Le critique

Par son activité journalistique, Gustave Roud s’est imposé comme un critique d’art et de littérature particulièrement fin. Ses articles, qui dévoilent une rare faculté d’admiration et d’étonnement, traitent en large partie de ses maîtres (Rimbaud, Novalis, Hölderlin) ou de ses amis romands (Ramuz, Chappaz, Auberjonois), tout en excursionnant parfois vers des artistes plus inattendus sous sa plume (Breton, Dickinson, Leskov). Sur un ton humble mais toujours fervent, Roud interroge en profondeur des œuvres qui trouvent en lui des résonances existentielles et spirituelles marquantes. Privilégiant une approche esthétique et thématique, sans dissocier l’œuvre du sujet qui s’y figure, Roud s’intéresse aux expériences poétiques d’autrui à partir des préoccupations qui sont les siennes : des motifs comme le rapport au paysage, l’inadaptation au monde ou la qualité de la « voix » sont au cœur de ses études. Empreints de son regard subjectif, ses articles déploient des conceptions artistiques singulières, et contribuent en parallèle à nourrir la poétique de l’écrivain.

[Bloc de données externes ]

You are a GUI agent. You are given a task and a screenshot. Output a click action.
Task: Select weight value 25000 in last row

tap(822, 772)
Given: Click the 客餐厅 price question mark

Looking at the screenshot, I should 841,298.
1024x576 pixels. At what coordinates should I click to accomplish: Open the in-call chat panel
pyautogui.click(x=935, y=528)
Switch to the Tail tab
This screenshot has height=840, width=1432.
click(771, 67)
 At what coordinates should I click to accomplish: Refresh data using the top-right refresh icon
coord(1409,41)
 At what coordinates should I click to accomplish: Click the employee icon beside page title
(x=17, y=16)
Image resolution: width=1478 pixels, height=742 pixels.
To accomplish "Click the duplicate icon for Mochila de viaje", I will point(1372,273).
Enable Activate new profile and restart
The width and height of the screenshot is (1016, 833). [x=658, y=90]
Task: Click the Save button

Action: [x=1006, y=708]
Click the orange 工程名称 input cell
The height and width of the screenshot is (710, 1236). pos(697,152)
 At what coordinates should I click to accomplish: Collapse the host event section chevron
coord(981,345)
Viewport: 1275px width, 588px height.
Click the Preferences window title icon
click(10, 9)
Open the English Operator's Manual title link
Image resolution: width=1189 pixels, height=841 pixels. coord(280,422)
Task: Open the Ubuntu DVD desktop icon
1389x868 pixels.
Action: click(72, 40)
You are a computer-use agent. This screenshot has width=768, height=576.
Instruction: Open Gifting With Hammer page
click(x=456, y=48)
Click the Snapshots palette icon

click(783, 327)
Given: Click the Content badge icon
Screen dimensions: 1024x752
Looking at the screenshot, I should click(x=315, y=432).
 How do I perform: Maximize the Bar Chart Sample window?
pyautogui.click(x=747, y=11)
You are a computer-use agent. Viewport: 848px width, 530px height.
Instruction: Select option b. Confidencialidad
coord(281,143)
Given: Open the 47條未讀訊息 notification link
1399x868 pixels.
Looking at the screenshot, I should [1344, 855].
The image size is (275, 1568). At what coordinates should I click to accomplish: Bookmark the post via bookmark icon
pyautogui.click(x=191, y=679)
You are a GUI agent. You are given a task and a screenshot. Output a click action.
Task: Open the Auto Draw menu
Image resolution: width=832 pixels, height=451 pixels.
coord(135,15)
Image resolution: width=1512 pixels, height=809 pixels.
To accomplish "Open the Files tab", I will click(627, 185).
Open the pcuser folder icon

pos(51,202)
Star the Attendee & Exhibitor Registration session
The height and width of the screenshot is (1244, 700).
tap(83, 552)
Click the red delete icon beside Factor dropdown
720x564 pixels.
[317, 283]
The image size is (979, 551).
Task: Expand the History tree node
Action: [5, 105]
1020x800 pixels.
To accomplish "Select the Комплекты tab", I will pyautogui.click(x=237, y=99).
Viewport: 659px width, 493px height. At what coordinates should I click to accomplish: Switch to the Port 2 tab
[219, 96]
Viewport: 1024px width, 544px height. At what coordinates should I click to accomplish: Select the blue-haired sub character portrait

Gustave Roud, Page de couverture de l’édition de Salut à quelques peintres, Bibliothèque des arts.

Orientations de lecture

Deux ouvrages, édités par Doris Jakubec et Philippe Jaccottet, permettent de découvrir l’art critique de Gustave Roud : l’un regroupe ses principaux articles sur la littérature (Lectures, Éd. de l’Aire, 1988), l’autre sur la peinture (Salut à quelques peintres, La Bibliothèque des Arts, 1999). Quant aux textes sur Ramuz, qui a fait l’objet d’un intérêt constant pour Roud, ils sont réunis à part (Avec Ramuz, Éd. de l’Aire, 1985). Citons enfin, parmi les articles les plus élaborés, celui consacré à la figure d’un « Rimbaud paysan » (Vues sur Rimbaud, éd. Antonio Rodriguez, Fata Morgana, 2010).